• Your goal: Copy the records below word for word, leaving out nothing.
═════ Exercise materials ═════
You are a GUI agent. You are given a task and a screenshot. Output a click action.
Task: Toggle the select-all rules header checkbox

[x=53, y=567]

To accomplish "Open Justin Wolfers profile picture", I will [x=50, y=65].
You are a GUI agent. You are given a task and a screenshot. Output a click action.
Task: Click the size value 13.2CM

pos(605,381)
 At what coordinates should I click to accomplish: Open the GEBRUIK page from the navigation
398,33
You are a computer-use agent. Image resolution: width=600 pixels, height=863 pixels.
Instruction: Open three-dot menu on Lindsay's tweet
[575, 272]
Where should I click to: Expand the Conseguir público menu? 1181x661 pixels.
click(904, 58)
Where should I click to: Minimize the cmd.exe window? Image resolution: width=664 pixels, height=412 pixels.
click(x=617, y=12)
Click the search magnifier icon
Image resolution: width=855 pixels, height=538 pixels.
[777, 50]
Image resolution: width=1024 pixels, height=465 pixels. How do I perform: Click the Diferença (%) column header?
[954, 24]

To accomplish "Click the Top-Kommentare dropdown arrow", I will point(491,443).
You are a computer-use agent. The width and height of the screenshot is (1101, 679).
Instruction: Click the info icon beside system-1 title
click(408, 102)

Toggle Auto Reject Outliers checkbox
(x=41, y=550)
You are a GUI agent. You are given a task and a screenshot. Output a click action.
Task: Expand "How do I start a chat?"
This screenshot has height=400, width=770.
═════
• Response box:
You are a GUI agent. You are given a task and a screenshot. Output a click action.
Task: Toggle the select-all rules header checkbox

[x=53, y=567]

To accomplish "Open Justin Wolfers profile picture", I will [x=50, y=65].
You are a GUI agent. You are given a task and a screenshot. Output a click action.
Task: Click the size value 13.2CM

pos(605,381)
 At what coordinates should I click to accomplish: Open the GEBRUIK page from the navigation
398,33
You are a computer-use agent. Image resolution: width=600 pixels, height=863 pixels.
Instruction: Open three-dot menu on Lindsay's tweet
[575, 272]
Where should I click to: Expand the Conseguir público menu? 1181x661 pixels.
click(904, 58)
Where should I click to: Minimize the cmd.exe window? Image resolution: width=664 pixels, height=412 pixels.
click(x=617, y=12)
Click the search magnifier icon
Image resolution: width=855 pixels, height=538 pixels.
[777, 50]
Image resolution: width=1024 pixels, height=465 pixels. How do I perform: Click the Diferença (%) column header?
[954, 24]

To accomplish "Click the Top-Kommentare dropdown arrow", I will point(491,443).
You are a computer-use agent. The width and height of the screenshot is (1101, 679).
Instruction: Click the info icon beside system-1 title
click(408, 102)

Toggle Auto Reject Outliers checkbox
(x=41, y=550)
You are a GUI agent. You are given a task and a screenshot. Output a click action.
Task: Expand "How do I start a chat?"
This screenshot has height=400, width=770.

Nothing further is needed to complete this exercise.